LIBRES: Library and Information Science Research
Electronic Journal ISSN 1058-6768
1996 Volume 6 Issue 1/2; June.
Quarterly LIBRE6N1 SEAMAN

CIRCULATION DATA MIGRATION: A CARL SYSTEMS TO INNOVATIVE INTERFACES CASE STUDY

January, 1996

ABSTRACT

This essay describes the process used to transfer circulation patron and transaction records from a CARL Systems, Inc. (CSI) online circulation module into an Innovative Interfaces, Inc. (III) circulation module. It describes how the University of Colorado designed and programmed a software interface that reformatted CARL data into a format acceptable to III. This article is based on the author's presentation at the 4th Circulation Open Forum sponsored by the Access Services Coalition, Denver, Colorado, 1995.

In December of 1994, the University of Colorado at Boulder migrated from a CARL Systems, Inc. (CSI) to Innovative Interfaces, Inc. (III) online library system. The data migration was performed during Christmas with the III online catalog and circulation system being live on January 5th, 1995. Implementing the new III circulation module presented many challenges-an unusually short time frame, limited budget, equipment delays, new Ethernet wiring, and creating new circulation policies suitable to the III circulation module.

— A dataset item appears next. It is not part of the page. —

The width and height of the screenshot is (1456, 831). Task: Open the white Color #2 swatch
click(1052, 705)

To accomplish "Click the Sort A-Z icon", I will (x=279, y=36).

Undoubtedly, however, the most challenging aspect was migrating the transaction, patron, and financial data from the CSI circulation system to the III circulation system. In recent history, no library had migrated from a CSI system. Consequently, CSI had to create the software to extract the circulation data. In addition, III had no experience bringing CSI data into their circulation system. And this was made even more complicated by the unique-almost peculiar-format CSI stored some of its' circulation data.

Data Migration

Data migration is probably the most important and certainly the most difficult aspect of the conversion process. It is also the most sensitive aspect. Because mistakes made in data migration can be profound and unrecoverable. If a mistake is made in setting a parameter, it can always be reset. But if patron names are mistakenly transferred into the address field of the new system or borrower types are recalculated incorrectly, there can be an extraordinary amount of manual clean up.

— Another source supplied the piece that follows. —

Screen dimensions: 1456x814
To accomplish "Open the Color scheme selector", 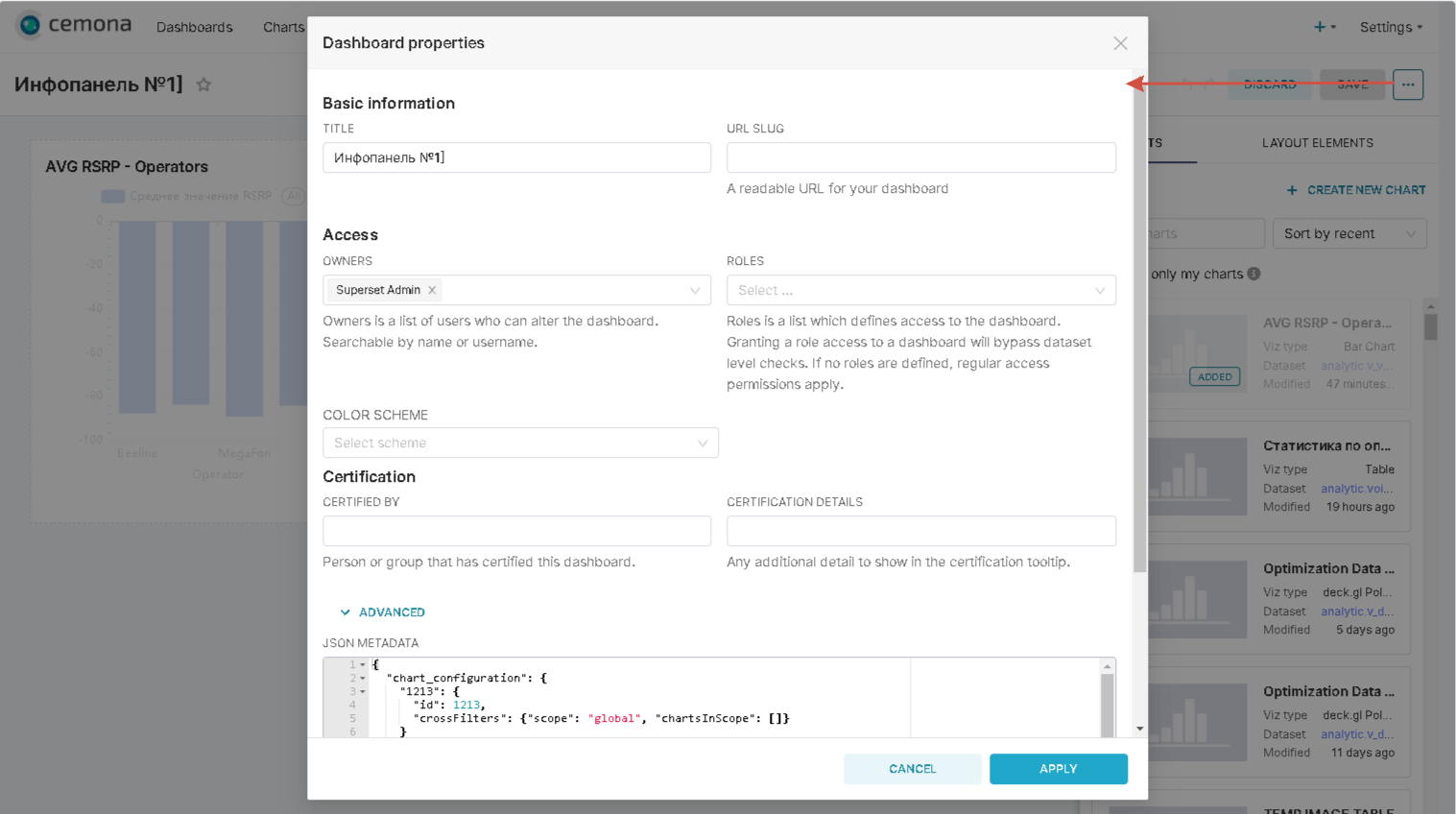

So what is data migration? In current circulation systems-whether CARL, Dynix, or DRA-there are patron and transaction records. Those have to be moved from the old computer system to the new computer efficiently and accurately.

There are several ways that may be accomplished. One way is to re-key every patron record then re-key each of the transactions from a printout of the old patron and transaction file. In some situations-particularly for small libraries-this works very well. When the University of Colorado's Health Science Library migrated from CARL to III, they chose this technique and it proved successful for them.

But with larger files than that require automated migration. That is, transferring the patron and transaction records onto tapes then reading those tapes into the new system. Of course, it is never quite that simple.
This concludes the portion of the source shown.